Confusion, opportunity and threat

There is no doubting the serious intention – as well as global momentum and likely investment – behind the 5G project. Below, we discuss selected findings from our Foresight report.

5G is not just another G – it will trigger a wave of innovation. It is intended to support converged communications and computing across public networks. Communication capabilities and computing power will combine and extend across networks and devices, and information and computing power will be instantaneously available. This will encourage a wave of innovation in applications, services and functions built to run on the new infrastructure.

5G innovations will spread far and wide. Key areas where innovation will be needed are mobile technology (radio, low-latency, high-density transmission; core networks and management software; mobile devices), real-time analytics, edge-of-network datacenters, and new (still to be determined) applications and services such as semi-autonomous vehicles, augmented reality IoT.
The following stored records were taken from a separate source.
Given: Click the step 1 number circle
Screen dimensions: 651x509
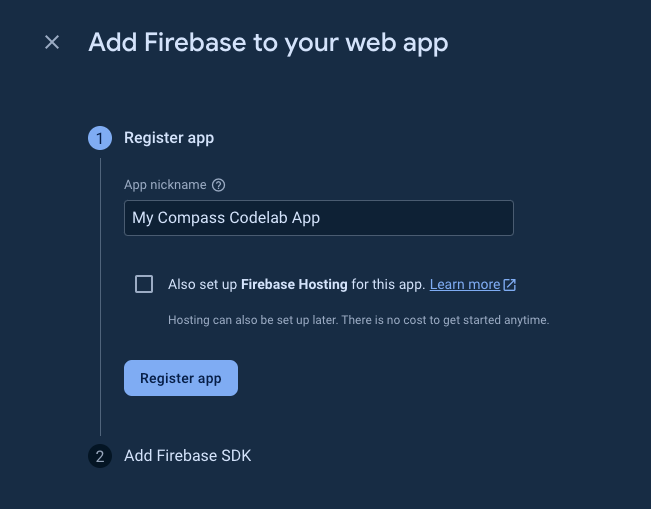Looking at the screenshot, I should 100,138.
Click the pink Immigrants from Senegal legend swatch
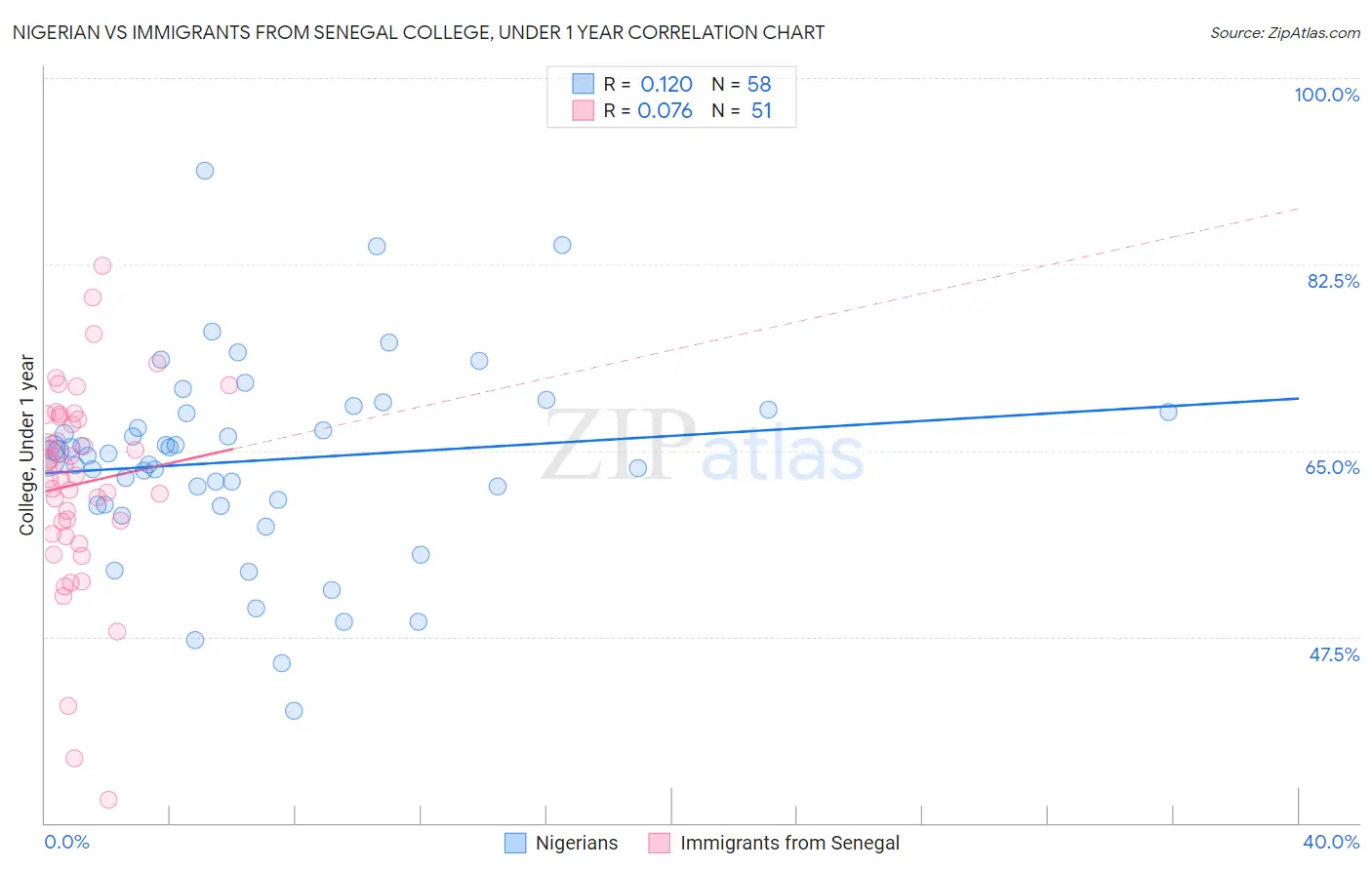Image resolution: width=1372 pixels, height=870 pixels. pos(660,843)
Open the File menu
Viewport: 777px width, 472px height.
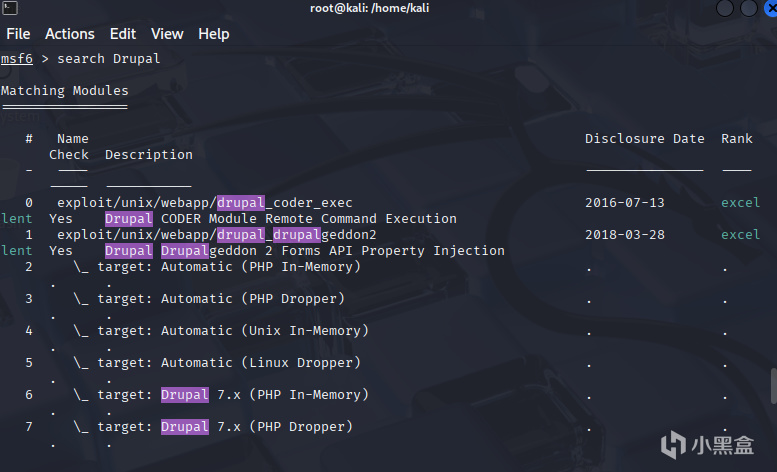pos(18,34)
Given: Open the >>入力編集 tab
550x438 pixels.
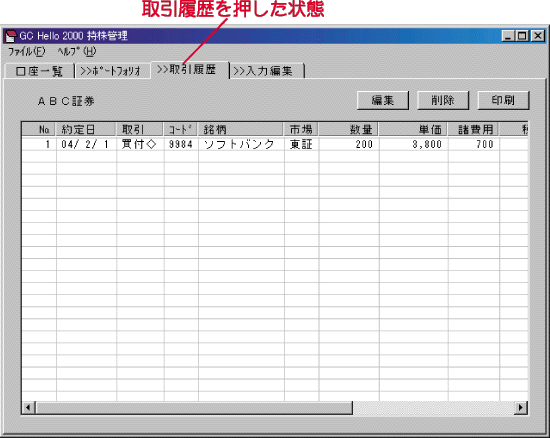Looking at the screenshot, I should (267, 71).
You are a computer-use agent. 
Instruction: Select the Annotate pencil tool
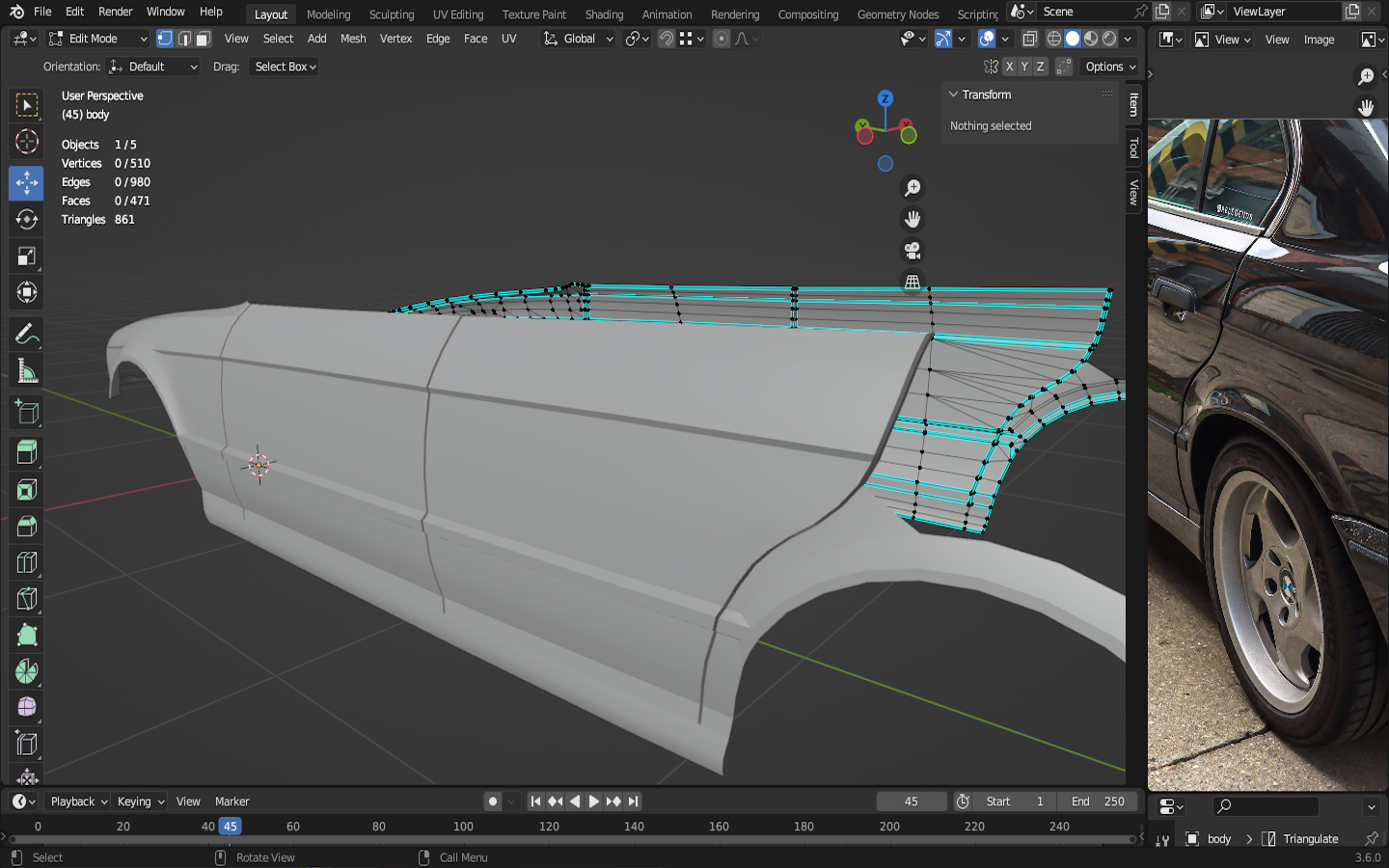26,335

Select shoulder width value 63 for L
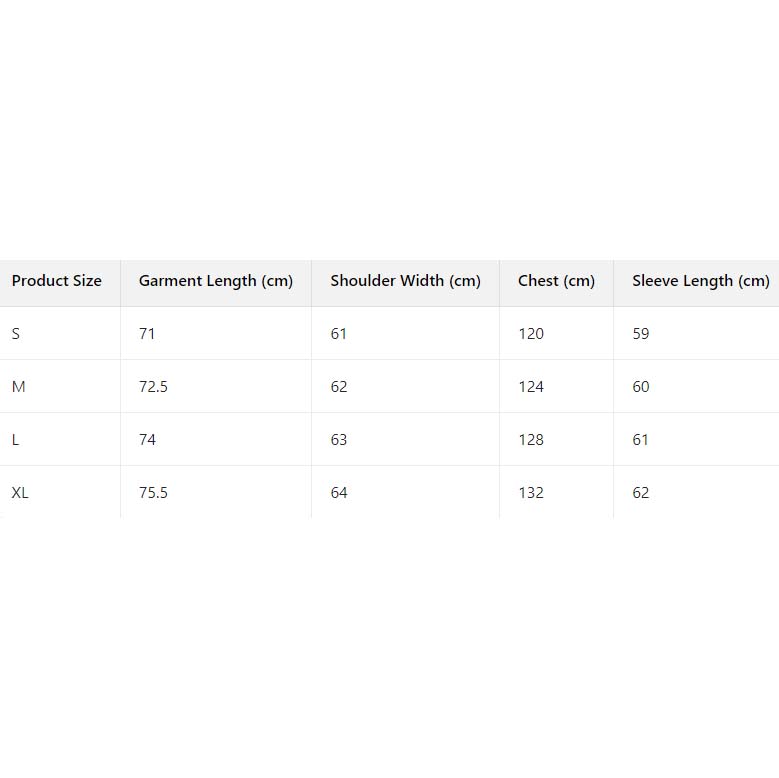coord(339,440)
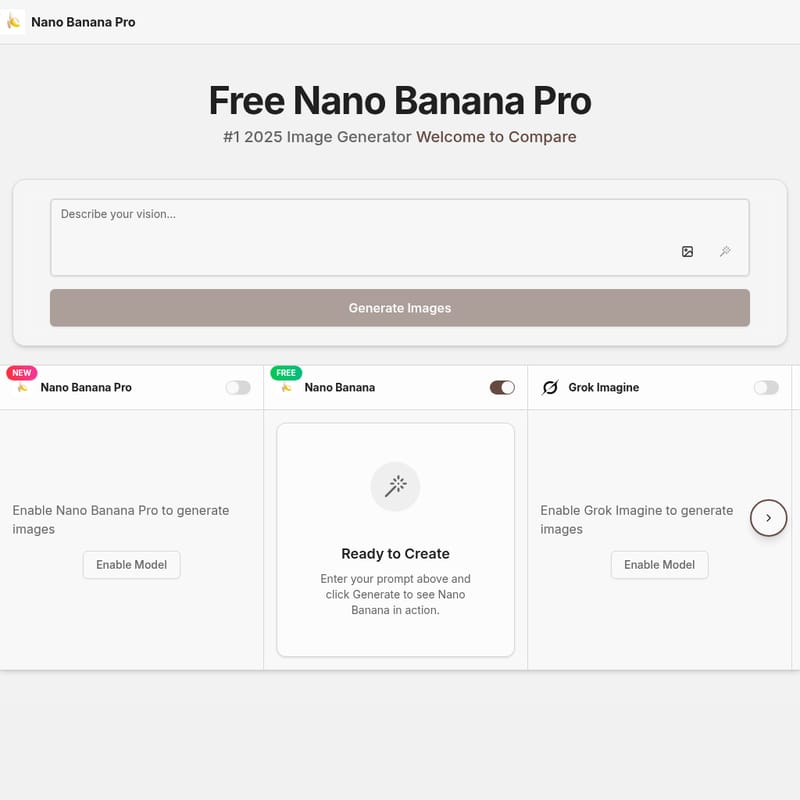The height and width of the screenshot is (800, 800).
Task: Click the banana logo in the top header
Action: pyautogui.click(x=14, y=21)
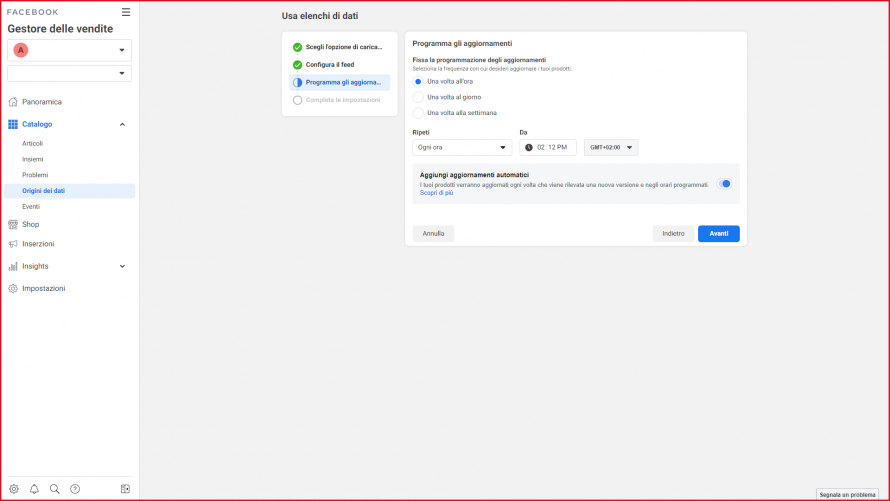Click the collapse sidebar panel icon
This screenshot has height=501, width=890.
[125, 489]
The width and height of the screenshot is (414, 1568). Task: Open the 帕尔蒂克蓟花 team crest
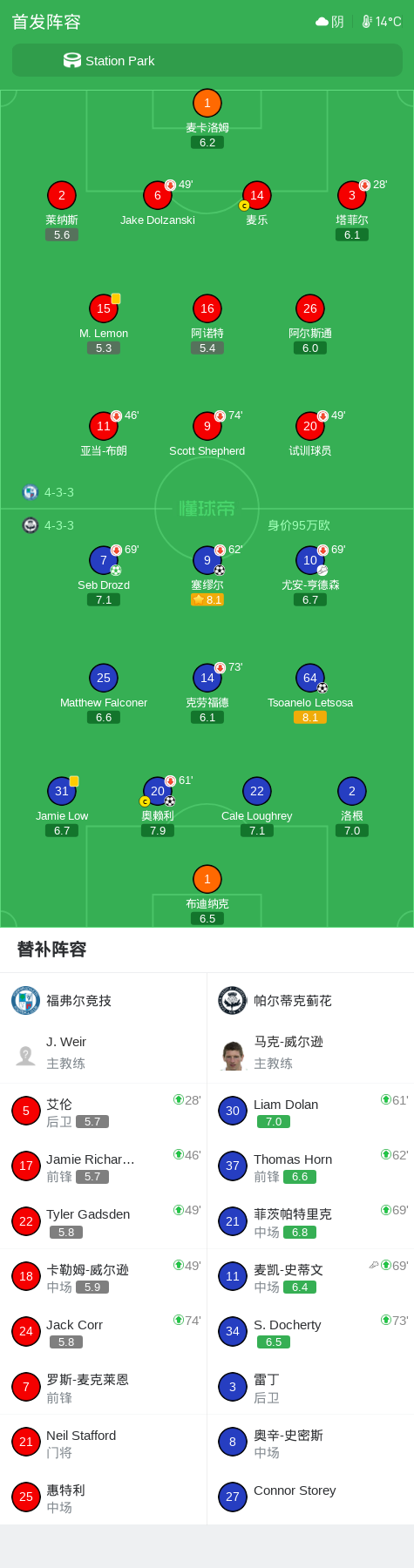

5G implementation will be very patchy. Those behind a more visionary approach will be less risk-averse, and will seek to leapfrog others in securing advantage. Those with a more conservative view will aim to get more from 4G/LTE existing investments. The speed and extent of 5G deployment will also depend on local demand for 5G capabilities not possible on 3G/4G: government intervention; the business models of parties required to invest; the effectiveness of new technologies at scale; and the clarity of the business cases, which may involve multiple players collaborating to provide services. All these factors will vary widely.

Uncertainty still surrounds several key technologies required for 5G. Not all the technologies required for 5G are yet proven, especially at commercial scale. Nor is it clear that target capabilities such as sub-one-millisecond responses will be supported by business cases and justify the investments required. Areas requiring particular investment are low-latency services, low-power devices and networks, and the ability to support huge numbers of devices. There also needs to be a harmonized approach to spectrum release to support these capabilities.

5G will not mean universal coverage for many years. The technology does not promise that everyone, everywhere, on the planet – or even in all developed countries – will be connected with high-bandwidth services. There is no requirement (yet) in 5G for minimal coverage levels, and investment in increasing coverage will continue to depend on business cases. This will limit deployment of some services/applications, and will create opportunity and market fragmentation in some areas.

IT players need to think IoT now, and 5G soon. Whether it is real-time analytics, datacenter design, location-based Web services, or social networks and digital currencies – 5G will affect demand patterns, possibly from as early as 2018 in some geographies. IT companies need to understand what is coming with 5G and develop clearer strategies. Those developing IoT technologies using other wireless platforms will need to consider 5G and related issues of licensing, billing, security, spectrum/radio allocation and energy efficiency.

Governments and operators have differing ambitions for 5G. Many governments want to get ahead in 5G and digital living, while national and leading operators may be more concerned with shareholder returns. This could create conflict, especially in geographies such as Europe, where government expectations are high. In some cases, this could lead to the creation of private-public partnerships to raise finance, and achieve government infrastructure targets.

Then there is the X Factor. Competition to 5G could yet wreck the economics: it is currently supported by almost everyone, and at this point, there are no credible alternative approaches that span wide areas. This is partly because it is designed at a high level, where the scope for disagreement is less. But alternative technologies, such as LoRA or Weightless-N, could emerge as viable options for low-bandwidth edge-computing requirements for IoT – thereby taking a major driver off the table for 5G. In addition, new suppliers and standards may yet emerge, especially using unregulated spectrum in high-density areas.